• TASK
Arrange the lines of the data below as a JSON list of strings, from the line with "Click the SYSTEM 完全控制 entry's user icon" through the end of the data, one string per line and with blank lines omitted. Leave the pictures out of your answer.

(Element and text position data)

- - - -

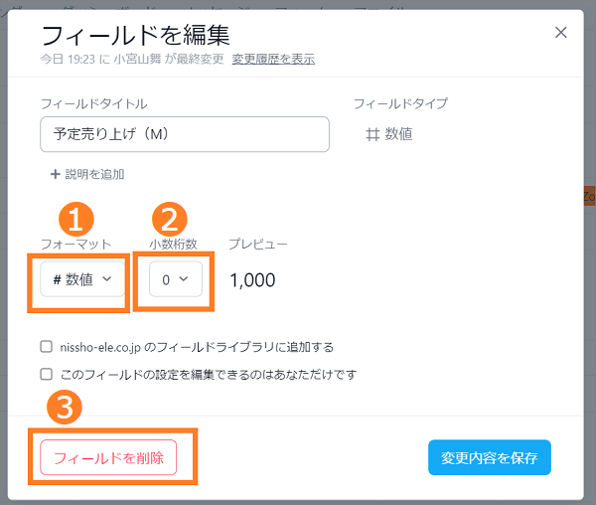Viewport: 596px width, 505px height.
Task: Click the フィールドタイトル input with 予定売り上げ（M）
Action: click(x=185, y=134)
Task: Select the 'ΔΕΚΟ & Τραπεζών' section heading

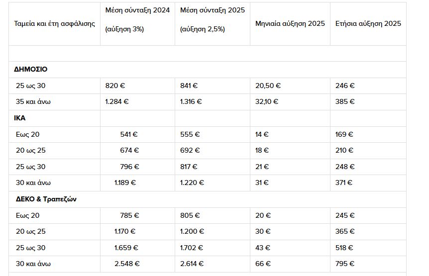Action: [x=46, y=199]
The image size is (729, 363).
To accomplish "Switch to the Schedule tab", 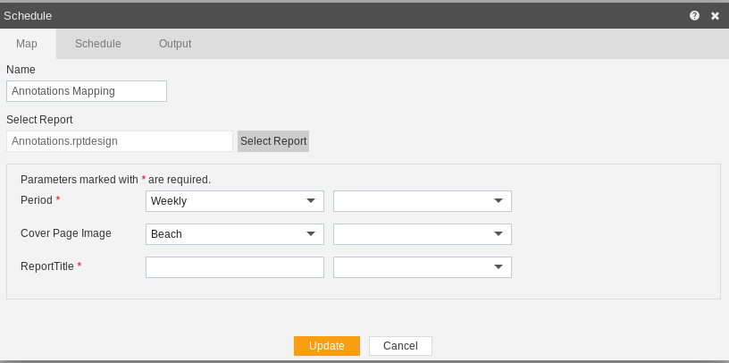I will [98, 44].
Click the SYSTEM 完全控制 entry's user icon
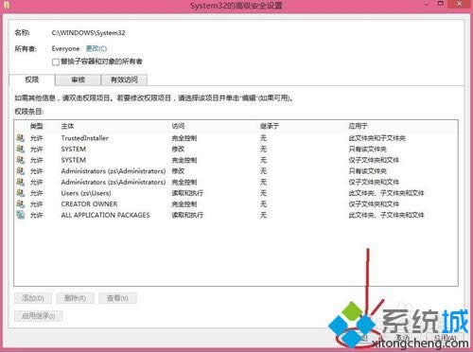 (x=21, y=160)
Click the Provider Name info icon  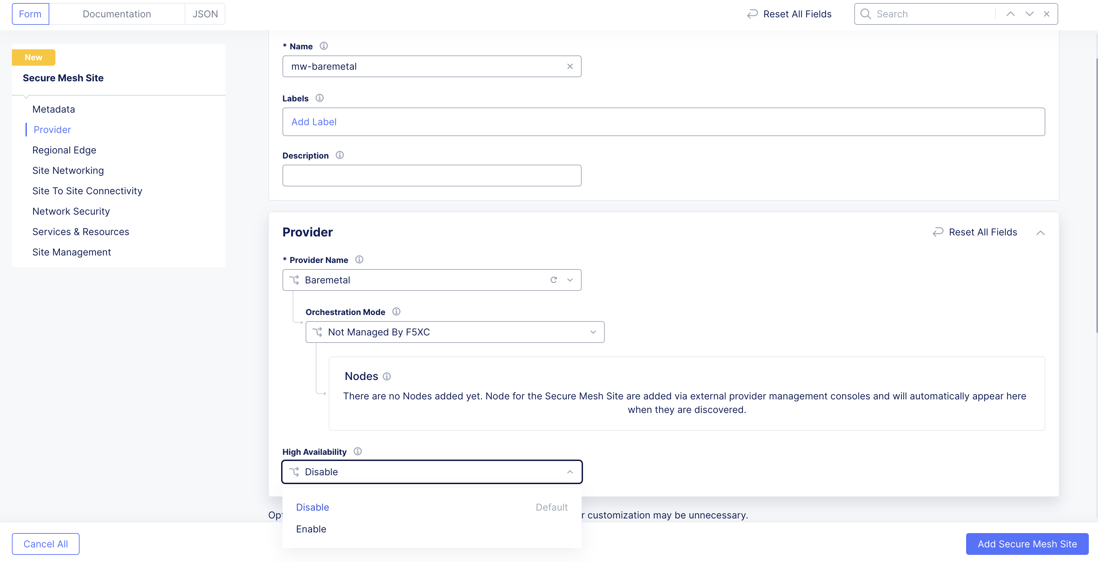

- - - -

• EXERCISE OUTPUT
[
  "Click the SYSTEM 完全控制 entry's user icon",
  " (x=21, y=160)",
  "Click the Provider Name info icon  "
]